[Source data]
•••••
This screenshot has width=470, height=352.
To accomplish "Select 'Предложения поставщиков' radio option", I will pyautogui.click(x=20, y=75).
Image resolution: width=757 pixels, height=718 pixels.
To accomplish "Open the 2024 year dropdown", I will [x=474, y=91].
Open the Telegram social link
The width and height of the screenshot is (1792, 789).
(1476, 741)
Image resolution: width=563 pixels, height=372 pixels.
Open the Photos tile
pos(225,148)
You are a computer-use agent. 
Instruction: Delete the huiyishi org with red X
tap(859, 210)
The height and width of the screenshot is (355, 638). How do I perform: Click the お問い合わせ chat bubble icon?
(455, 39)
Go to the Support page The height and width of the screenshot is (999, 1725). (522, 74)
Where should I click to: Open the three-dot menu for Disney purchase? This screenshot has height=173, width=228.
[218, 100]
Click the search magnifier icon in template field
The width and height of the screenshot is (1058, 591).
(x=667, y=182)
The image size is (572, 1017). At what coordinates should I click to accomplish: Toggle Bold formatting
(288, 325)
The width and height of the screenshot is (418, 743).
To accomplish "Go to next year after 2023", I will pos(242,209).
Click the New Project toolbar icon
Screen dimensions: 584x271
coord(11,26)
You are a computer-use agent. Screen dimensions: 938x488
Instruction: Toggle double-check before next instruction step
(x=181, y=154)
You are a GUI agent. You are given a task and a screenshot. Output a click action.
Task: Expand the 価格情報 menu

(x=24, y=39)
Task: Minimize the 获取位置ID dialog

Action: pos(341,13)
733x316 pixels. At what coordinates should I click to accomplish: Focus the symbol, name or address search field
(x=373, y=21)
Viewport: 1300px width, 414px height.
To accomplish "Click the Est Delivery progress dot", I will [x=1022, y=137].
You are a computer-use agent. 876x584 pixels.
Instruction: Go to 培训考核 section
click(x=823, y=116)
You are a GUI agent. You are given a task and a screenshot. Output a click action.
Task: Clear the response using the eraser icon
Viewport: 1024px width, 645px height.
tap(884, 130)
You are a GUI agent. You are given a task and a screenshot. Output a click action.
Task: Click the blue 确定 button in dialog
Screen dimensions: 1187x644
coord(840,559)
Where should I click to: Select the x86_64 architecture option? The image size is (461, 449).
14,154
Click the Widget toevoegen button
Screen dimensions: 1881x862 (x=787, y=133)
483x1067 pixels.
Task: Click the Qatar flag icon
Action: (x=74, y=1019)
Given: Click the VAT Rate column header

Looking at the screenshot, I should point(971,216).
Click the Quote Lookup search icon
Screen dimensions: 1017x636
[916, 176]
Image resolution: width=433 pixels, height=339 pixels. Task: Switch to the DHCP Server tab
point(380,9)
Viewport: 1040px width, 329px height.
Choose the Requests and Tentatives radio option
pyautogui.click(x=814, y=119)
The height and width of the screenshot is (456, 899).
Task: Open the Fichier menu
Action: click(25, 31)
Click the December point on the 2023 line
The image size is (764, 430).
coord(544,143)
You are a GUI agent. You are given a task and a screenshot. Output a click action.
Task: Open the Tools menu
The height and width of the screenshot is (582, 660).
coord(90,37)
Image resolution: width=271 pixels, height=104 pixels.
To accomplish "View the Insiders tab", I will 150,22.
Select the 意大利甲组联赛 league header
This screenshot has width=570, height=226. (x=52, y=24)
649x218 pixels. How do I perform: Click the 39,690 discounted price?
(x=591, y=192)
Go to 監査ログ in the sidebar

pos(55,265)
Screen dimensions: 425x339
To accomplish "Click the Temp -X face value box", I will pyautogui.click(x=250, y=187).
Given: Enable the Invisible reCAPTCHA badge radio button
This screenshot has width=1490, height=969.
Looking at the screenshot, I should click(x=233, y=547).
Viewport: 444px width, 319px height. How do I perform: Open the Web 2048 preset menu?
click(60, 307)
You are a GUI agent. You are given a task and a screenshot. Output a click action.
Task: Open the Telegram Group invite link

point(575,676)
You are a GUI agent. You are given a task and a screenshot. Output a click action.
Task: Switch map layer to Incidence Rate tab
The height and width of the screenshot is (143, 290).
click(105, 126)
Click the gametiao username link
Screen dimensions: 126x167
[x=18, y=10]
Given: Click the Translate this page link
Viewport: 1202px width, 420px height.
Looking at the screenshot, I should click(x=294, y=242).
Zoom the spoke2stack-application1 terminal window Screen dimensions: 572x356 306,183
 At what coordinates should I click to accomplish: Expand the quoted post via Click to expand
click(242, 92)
•••••
▸ **WRITTEN TASK**
Express the items from the first line through the line containing "coord(11,26)", inclusive, as a Markdown table with the columns Row and Text, where Row numbers each line in order and blank lines are left out.

▸ **OUTPUT OF THE EXERCISE**
| Row | Text |
|---|---|
| 1 | This screenshot has width=470, height=352. |
| 2 | To accomplish "Select 'Предложения поставщиков' radio option", I will pyautogui.click(x=20, y=75). |
| 3 | Image resolution: width=757 pixels, height=718 pixels. |
| 4 | To accomplish "Open the 2024 year dropdown", I will [x=474, y=91]. |
| 5 | Open the Telegram social link |
| 6 | The width and height of the screenshot is (1792, 789). |
| 7 | (1476, 741) |
| 8 | Image resolution: width=563 pixels, height=372 pixels. |
| 9 | Open the Photos tile |
| 10 | pos(225,148) |
| 11 | You are a computer-use agent.  |
| 12 | Instruction: Delete the huiyishi org with red X |
| 13 | tap(859, 210) |
| 14 | The height and width of the screenshot is (355, 638). How do I perform: Click the お問い合わせ chat bubble icon? |
| 15 | (455, 39) |
| 16 | Go to the Support page The height and width of the screenshot is (999, 1725). (522, 74) |
| 17 | Where should I click to: Open the three-dot menu for Disney purchase? This screenshot has height=173, width=228. |
| 18 | [218, 100] |
| 19 | Click the search magnifier icon in template field |
| 20 | The width and height of the screenshot is (1058, 591). |
| 21 | (x=667, y=182) |
| 22 | The image size is (572, 1017). At what coordinates should I click to accomplish: Toggle Bold formatting |
| 23 | (288, 325) |
| 24 | The width and height of the screenshot is (418, 743). |
| 25 | To accomplish "Go to next year after 2023", I will pos(242,209). |
| 26 | Click the New Project toolbar icon |
| 27 | Screen dimensions: 584x271 |
| 28 | coord(11,26) |